**READING TEXT**
+++

In all my prenatal research, I failed to connect some of the dots about my twin pregnancy. I knew I would probably deliver early, but I didn’t consider the likelihood that my babies would have to stay in the NICU. Maybe it was optimism or pregnancy brain, but I thought we would just bring home 2 smaller-than-average, adorable little babies. Little did I know, we would have to wait six weeks for our little ones’ homecoming.

Having twins at my recently celebrated “advanced maternal age” classified me as high risk. So I required more frequent prenatal appointments and scans, and at 33 weeks, the ultrasound confirmed one of my doctor’s worries: Baby B’s growth had slowed and it showed that his placenta was tiring out. Suddenly, we were talking about delivering the next day and having our babies stay at the hospital until their full-term due date, which was seven weeks away!

Thankfully, with some monitoring, the right treatments and a lot of rest, we were able to postpone our scheduled C-section to 34 weeks. After the birth, we barely had the time to snap a few photos before our boys, Rhys and Owen, were taken to the neonatal intensive care unit. Four hours later, were we able to visit them for the very first time.

It was late, and the NICU was dark. Aside from hushed voices and the muted beeps of the million monitors and machines, the room was calm and quiet. We weren’t allowed to hold them yet, and part of me was actually relieved. They were so teeny and hooked on so many wires and tubes, I was honestly scared to touch them.

I was also instinctively filled with maternal worry, yet the physical separation made me feel strangely detached. After all, I was a few floors up from the NICU and had to work through the effects of the surgery by myself while my husband spent most of his time with them. I stayed in my room while my husband spent most of the first night with them, and every time I heard a STAT call to the NICU, I texted him in a panic.

+++

**INFORMATION GIVEN**

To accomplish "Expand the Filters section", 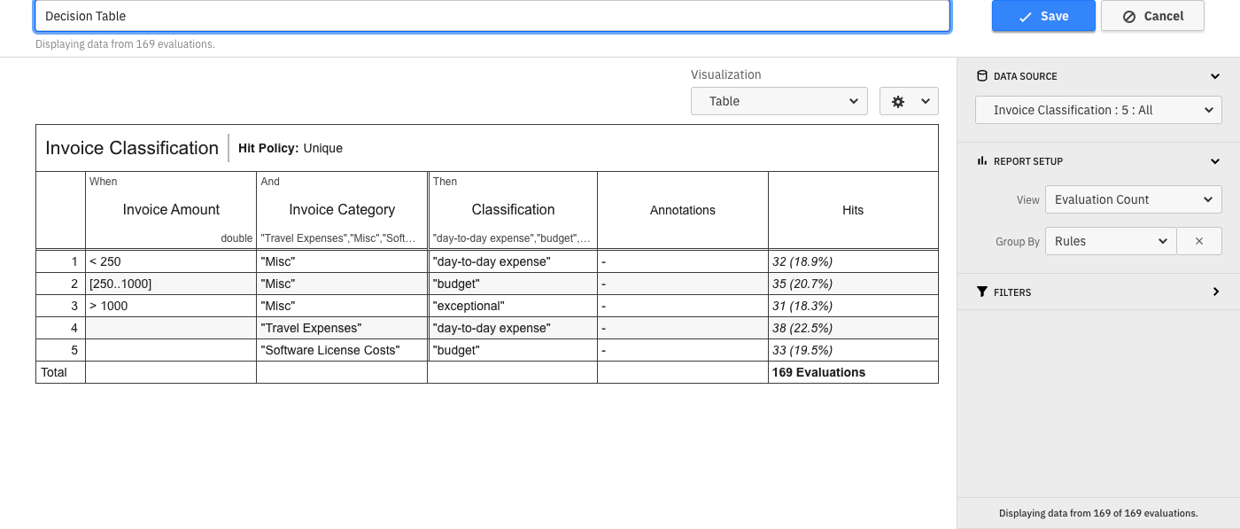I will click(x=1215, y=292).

+++

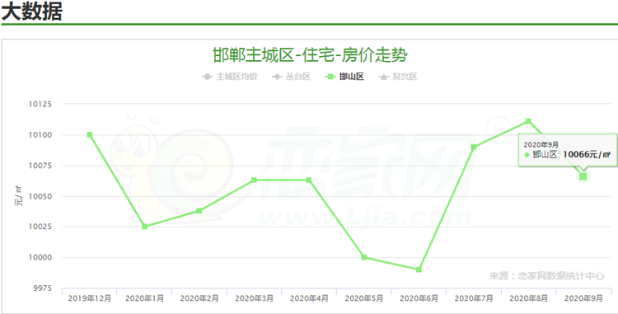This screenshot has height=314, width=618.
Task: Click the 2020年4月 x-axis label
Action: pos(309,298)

+++

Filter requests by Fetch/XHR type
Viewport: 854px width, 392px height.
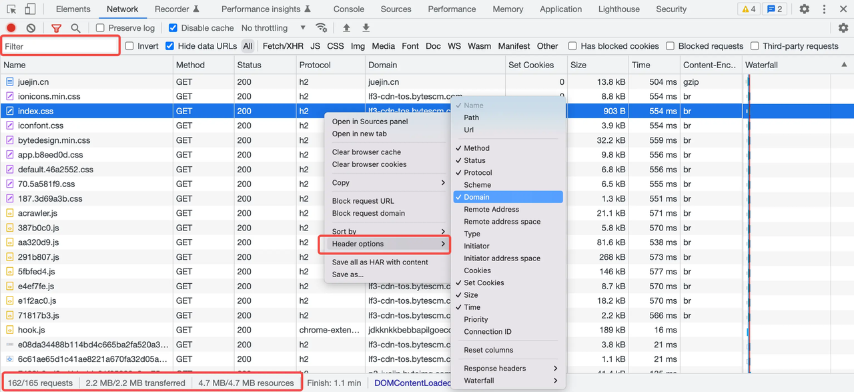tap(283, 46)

+++

**YOUR TASKS**
1 - In the twin pregnancy account, at how many weeks was the scheduled C-section performed?
2 - Please write the next paragraph of the twin pregnancy account, picking up after its final sentence.

**RESULTS FOR EACH TASK**
1 - At 34 weeks.

2 -
By the next morning, they were already doing so well. Their breathing tubes were gone, and we could better see their sweet faces. To my surprise, the nurse told us we could hold them, and while it was amazing to finally do that, I had to fight the urge to put them back. I felt they would be safest in their little boxes and was afraid to disturb them because they had growing to do. That is, until our nurse told us that skin-to-skin contact would advance a preemie’s development – much more so than him resting on his own.

Three days later, we went home — without our boys. It was heart wrenching. Though my husband was back at work and I was still recovering, we had to go back to the NICU every day. He’d go before and after work, and I would spend most of the day there, sitting in an uncomfortable chair holding one baby, often feeling guilty that I wasn’t holding the other too. So I would take turns and would often lose track of time, worrying that one of them got more snuggles than the other.

After just 10 days, the doctors told me that Rhys could go home! He was still so tiny, but he had grown and was eating and holding his temperature. I burst into tears — it was much earlier than the seven weeks they had predicted, and though I was happy, I was also scared. Having all that support from the hospital staff was a major crutch: if I couldn’t get him to nurse or take his bottle after 30 minutes, the nurses knew how; if I couldn’t get the burp out, they always could; and how would I know if something was wrong without the monitors for his heart and lungs? At that point, all the beeping machines and quiet voices were very comforting.

Of course, Rhys’s homecoming turned out to be amazing. But the fact that Owen, our Baby B, was still in the hospital made this joyful moment bittersweet. Since we couldn’t bring Rhys to the NICU, we had to recruit the help of our family and friends and coordinate our NICU visits so that Owen wouldn’t be by himself for too long. One week later he too was ready to go home.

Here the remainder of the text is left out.